Face à l’hégémonie du photovoltaïque chinois, l’Union européenne (UE) contre-attaque. La Commission européenne a annoncé, le 3 avril, lancer deux enquêtes visant deux consortiums : l’un composé du groupe roumain Enevo et la filiale allemande du groupe chinois Longi, et l’autre qui compte deux filiales du groupe Shanghai Electric. Ces procédures s’inscrivent dans le cadre du règlement relatif aux subventions étrangères (RSE), entré en vigueur en juillet 2023. L’objectif de ce règlement est de lutter contre les subventions issues de pays hors-UE qui pourraient générer des distorsions dans le marché européen et de la concurrence déloyale.
Limitation de l'accès aux marchés publics européens
Les cibles de ces enquêtes n'ont pas été choisies au hasard. Celles-ci participent à un appel à projets qui vise à concevoir, construire et exploiter un parc photovoltaïque de 110 MW en Roumanie. Or, le règlement prévoit que toute entreprise qui participe à des procédures de passation de marchés publics d’une valeur de plus de 250 millions d’euros, et qui a perçu au moins 4 millions d’euros d’un pays non-membre, doit le notifier à la Commission.
«Suite à sa revue préliminaire des dépôts d’offres, la Commission a considéré comme justifié d’ouvrir une enquête approfondie concernant deux soumissionnaires, car il y a des éléments qui indiquent que les deux ont bénéficié de subventions étrangères qui faussent les conditions du marché interieur», peut-on lire sur un communiqué de presse de l’institution.

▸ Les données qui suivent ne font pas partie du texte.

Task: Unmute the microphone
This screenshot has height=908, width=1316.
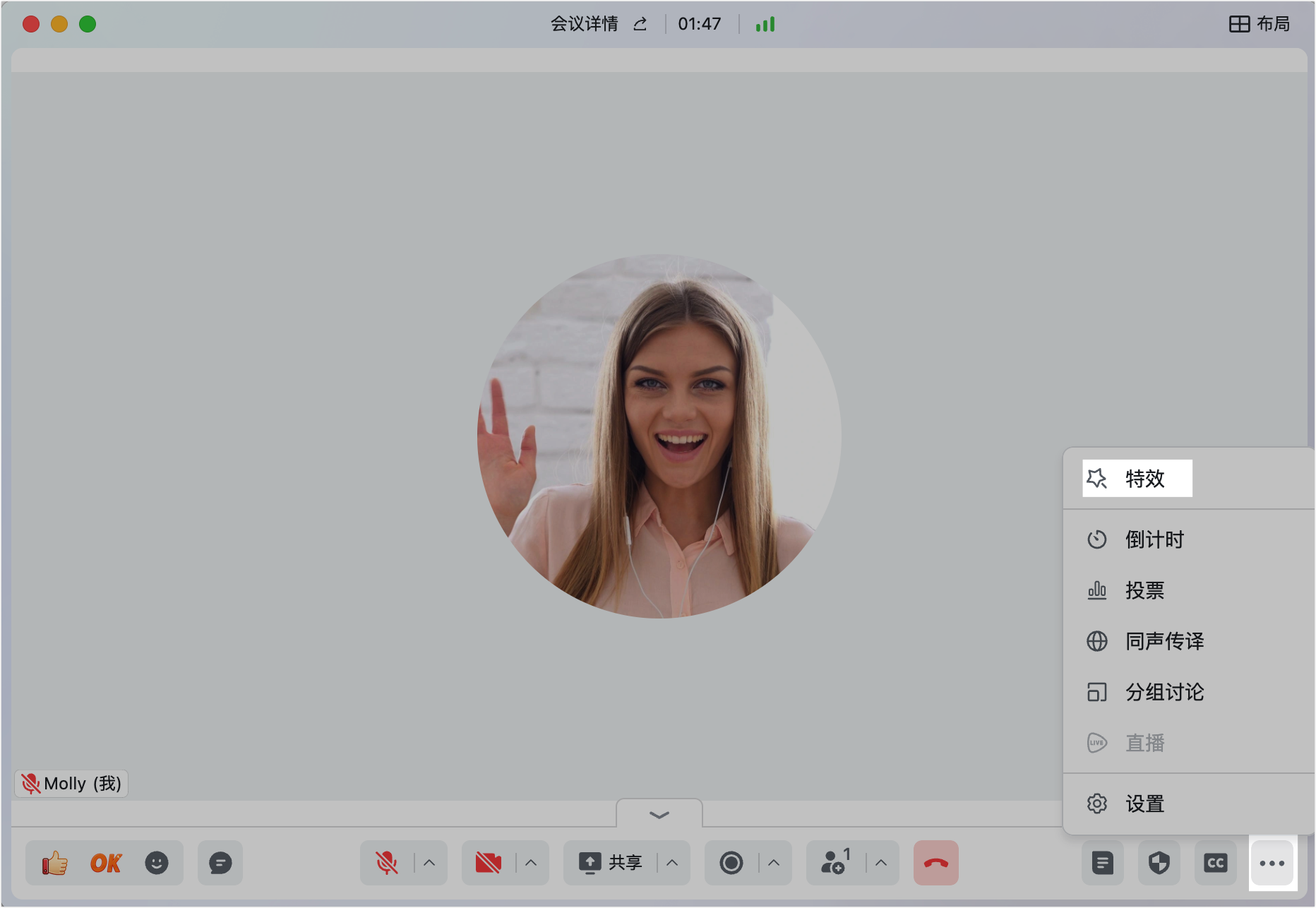Action: click(x=386, y=863)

Souveraineté photovoltaïque
Si le règlement vise à protéger le marché du photovoltaïque de la concurrence déloyale, c’est aussi une réponse aux industriels du secteur, qui sont nombreux à demander des mesures d’urgence face à la déferlante de productions chinoises sur l’Europe. L’afflux important de panneaux photovoltaïques chinois sur le continent, dû entre autres à l’adoption de l’Inflation Reduction Act américain, a provoqué la baisse des prix de 30 centimes d’euros/watt en janvier 2023, à seulement 14 centimes/watt un an plus tard.
Face à ces procédures, les autorités chinoises ont témoigné de leur mécontentement dans un communiqué. «À ce jour, la Commission européenne a lancé trois enquêtes liées au RSE, toutes contre des entreprises chinoises. Nous exprimons notre insatisfaction sérieuse concernant l’abus de ce nouveau dispositif […] et de l’usage du RSE comme un nouvel outil de coercition économique pour interférer avec les opérations économiques raisonnables et légales des entreprises chinoises dans le marché de la transition verte et bas-carbone de l’UE».
Selon le règlement, la Commission européenne dispose d’un peu moins de trois mois pour prendre une décision suite aux enquêtes. Celle-ci pourra soit donner son feu vert à la participation des consortiums à l’appel d’offres, soit leur en interdire l'accès, soit accepter les mesures proposées par les groupes pour pallier la distorsion du marché.